Good storytelling requires connection with your audience. We think being good at the storytelling business requires just the same thing. So, our hope is that by reaching out to our audience, they’ll take our hand and follow us down some crazy narrative roads.
> You’re in control of the radio for Vault HQ, so ______ is dominating the playlist.
We’re getting a lot of Bjork, Kate Bush, and The Knife.
> You lose a bet and have to buy lunch for the office, what’s for lunch?
We all agree that tacos are the best food. It might be a condition of employment at Vault that you share that article of faith.
Good news for me here. This South Texan already meets what just may be the ultimate pre-req to working at Vault. Tacos are simply, the best. This knowledge and insight that the Vault team is in agreement across the board on this cements the fact that the folks behind Vault are also simply, the best. So hey guys, maybe save me a spot for when my duty is over? While that may be some fun being had there (but really though it’s true), the hardest pat of making a splash like Vault has right out of the gate is keeping it up. Not resting on their already impressive laurels, Vault has announced the NIGHTFALL imprint with The Plot as the first title in the seasonal line. Going forward each year there will be select titles released between September and December that will fall under the imprint. Announced titles The Mall and The Necromancer’s Map will bring back creators and expand on stories in the Vault stable respectively. Relics of Youth will blend yesterday’s mysteries with today’s emerging generation.
But it isn’t just about tomorrow and the tomorrow after that. Vault genuinely appreciates and cares for the creative forces that paved the way for their efforts. It started out as a special way of saying thank you. As their titles began selling out of their original print runs, they instituted the ‘Vault Vintage’ line of covers for the second print runs. Now it is a common practice and the ‘B’ covers (and subsequent retailer incentive covers) are adorned with homage to classic images and creators from up and down the comic book time line.
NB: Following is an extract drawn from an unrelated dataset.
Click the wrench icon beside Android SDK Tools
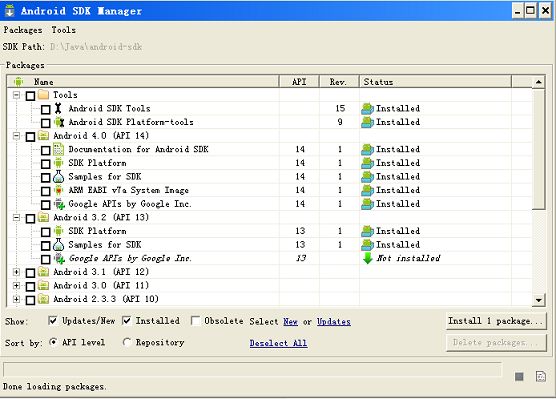click(58, 109)
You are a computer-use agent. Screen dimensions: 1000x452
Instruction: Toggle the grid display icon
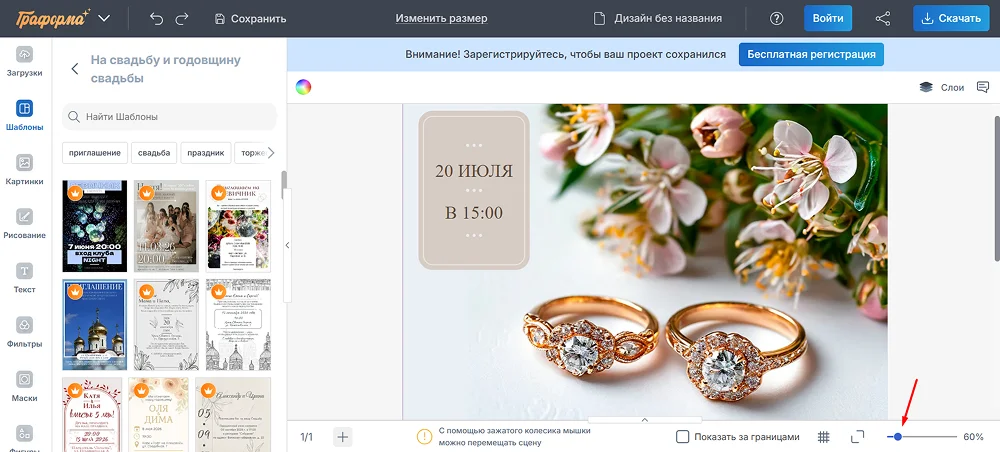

Gold, silver, bronze, copper, and modern age classics have been and will continue to have tributes paid.
I could continue. I could write line after line about how Vault has assaulted the comic book industry with positivity in every possible way. There’s more to tell sure, and at some point in the future I’ll probably write more on Vault Comics. For now though you need to go and explore them for yourself. Just as they have dug into both the figurative and literal creative minds of the creators whose stories they cultivate, we as fans need to do the same with their projects. It is a rewarding experience to do so. Beyond the enjoyment and fulfillment in consuming the stories within the pages, you’ll find an unprecedented community of sharing, inclusion, and involvement. Vault titles aren’t just making you think, but making you think in different ways. The folks behind Vault aren’t just promoting their products, but promoting the creative endeavor shared by the teams that tell the stories.
Over the last three years Vault has done, with enthusiasm what has made imprints of the past achieve ground breaking status. They’ve challenged themselves to be bigger, broader, and better. Because of this we are getting creative teams, stories, and an experience that is all three and so much more.